Buy-to-let-property

Buy-to-let lending jumps 23% as yields rise, despite looming legislation

Buy-to-let lending rose sharply in Q3 2025, with new UK Finance data showing both higher borrowing activity and stronger rental yields despite the looming introduction of the Renters’ Rights reforms.

UK Finance said there were 59,467 new buy-to-let (BTL) loans advanced in the UK in the third quarter of 2025, worth £10.9bn. That’s a 22.7% increase compared with the same quarter a year earlier, revealing an ongoing appetite for investment in the sector.

Yields strengthen as returns improve

That may be because returns are rising. UK Finance found the average gross BTL rental yield across the UK in Q3 2025 was 7.15%, up from 6.93% in the same quarter last year.

Borrowing costs ease and affordability improves

At the same time, borrowing costs have fallen. UK Finance reports the average interest rate across all new BTL loans was 4.85% in Q3 2025, which is lower than both the previous quarter and the same period in 2024.

Affordability has also improved, with the average buy-to-let interest cover ratio (ICR) increasing to 215% in Q3 2025, up from 195% in Q3 2024 and 210% in the previous quarter. The ICR is the measure lenders use to check whether the rent coming in is enough to comfortably cover the monthly mortgage interest payments — and a higher number typically indicates a bigger buffer.

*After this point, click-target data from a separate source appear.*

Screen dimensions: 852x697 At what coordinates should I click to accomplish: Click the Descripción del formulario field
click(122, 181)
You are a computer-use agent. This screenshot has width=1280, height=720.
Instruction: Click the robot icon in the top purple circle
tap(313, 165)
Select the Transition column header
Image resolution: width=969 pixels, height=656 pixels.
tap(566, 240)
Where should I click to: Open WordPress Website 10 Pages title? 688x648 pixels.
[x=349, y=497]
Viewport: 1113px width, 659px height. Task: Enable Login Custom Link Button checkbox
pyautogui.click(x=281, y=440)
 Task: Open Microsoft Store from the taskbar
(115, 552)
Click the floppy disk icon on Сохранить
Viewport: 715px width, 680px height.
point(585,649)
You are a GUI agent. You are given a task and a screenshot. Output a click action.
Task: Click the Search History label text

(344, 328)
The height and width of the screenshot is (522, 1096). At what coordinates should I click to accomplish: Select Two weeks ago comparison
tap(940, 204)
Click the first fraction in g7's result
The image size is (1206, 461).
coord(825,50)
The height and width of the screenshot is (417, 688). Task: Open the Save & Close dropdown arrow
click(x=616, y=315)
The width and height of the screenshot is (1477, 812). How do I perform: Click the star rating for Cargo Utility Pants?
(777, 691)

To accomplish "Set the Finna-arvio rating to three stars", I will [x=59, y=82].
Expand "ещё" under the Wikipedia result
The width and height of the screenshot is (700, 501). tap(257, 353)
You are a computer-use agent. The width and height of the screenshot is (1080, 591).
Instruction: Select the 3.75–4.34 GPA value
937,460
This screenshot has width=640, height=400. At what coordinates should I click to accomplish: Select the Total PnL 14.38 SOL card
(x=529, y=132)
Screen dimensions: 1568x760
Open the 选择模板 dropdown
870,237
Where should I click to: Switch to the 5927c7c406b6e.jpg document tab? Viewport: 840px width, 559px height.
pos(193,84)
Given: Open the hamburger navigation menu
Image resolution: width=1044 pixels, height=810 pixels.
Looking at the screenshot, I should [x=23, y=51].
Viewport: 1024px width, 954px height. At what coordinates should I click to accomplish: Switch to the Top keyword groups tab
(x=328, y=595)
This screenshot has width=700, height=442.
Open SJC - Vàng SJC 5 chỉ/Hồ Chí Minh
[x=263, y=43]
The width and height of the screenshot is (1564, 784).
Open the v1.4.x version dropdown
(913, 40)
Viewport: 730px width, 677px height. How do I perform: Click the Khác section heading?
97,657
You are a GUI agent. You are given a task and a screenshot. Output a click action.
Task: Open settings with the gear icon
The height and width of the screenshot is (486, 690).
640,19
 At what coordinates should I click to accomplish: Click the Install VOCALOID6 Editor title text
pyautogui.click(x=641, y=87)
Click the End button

‘Professional landlords are recalibrating’ ahead of reforms

According to Marylen Edwards, director of mortgages at specialist lender MT Finance, the figures reflect a market adjusting its approach ahead of the next regulatory phase.

“This data provides a compelling snapshot of a market in strategic transition. While the industry prepares for the Renters’ Rights Bill changes, which start to come into force from May 1st, professional landlords aren’t just surviving, they are recalibrating.”

Edwards adds that the lending uplift and easing interest rates are having a big influence on investor behaviour.

“We are seeing an increased year-on-year surge in lending value, while the average interest rate for new BTL loans has eased to 4.85 per cent, down 37 basis points from a year ago. This softening is pushing the recalibration of portfolios as landlords lock in stability before the May 1st deadline.

“Despite the headwinds of 2025’s rate environment, it is clear the sector is still actively transacting, and business continues to grow.”

Edwards also points to a change in investors’ focus, saying: “The Q3 data reveals a definitive flight to quality, where equity-rich, professional investors are capitalising to strengthen and diversify their portfolios.

“New landlords coming into the market are looking at longer-term strategic capital gains and the ability to uplift and grow a portfolio.”

Fixed rates dominate as portfolios shift

There has also been a notable shift towards fixed-rate borrowing. The number of BTL fixed rate mortgages outstanding in Q3 2025 was 1.44 million, up 2.3% year-on-year, while the number of variable rate loans outstanding fell by 9.7% to 488,000.

Howard Levy, director of mortgage broker SPF Private Clients, believes the data reflects a market increasingly shaped by larger operators.

“Many smaller portfolio landlords who held in their own name have left the market, which has paved the way for the larger buy-to-let investors to provide the stock for this still rising demand.”

However, Levy cautioned against reading too much into quarterly movements, given the impact of recent tax and policy changes.

“Looking at any specific quarter is slightly misleading as the various changes that occurred in 2024 with taxation, relief, and the SDLT surcharge increase delivered in the October Budget of 2024 could have skewed the figures that quarter.”

He adds that the next set of figures would show whether the lift in lending is sustained. “It will be interesting to see if the number of loans advanced reverts back next quarter as compared to Q1 2025.”

Improvements in affordability

For Levy, one of the most striking points in the UK Finance release was the strength of affordability.

“For me, the most interesting point is that the ICR coverage was 215%.

“This would potentially mean that rates were booked and fixed at a low point, that LTVs are low on average, or rents have risen drastically.”

And he says the result likely reflects a combination of those factors, adding: “In reality, it is probably a combination of all of these.”

Levy also pointed to the likelihood that rental costs could continue rising as landlords face higher compliance costs under incoming reforms.

“If rents do continue to rise to cover the extra costs that the government are requiring landlords to pay, then we can expect this figure to rise even further.”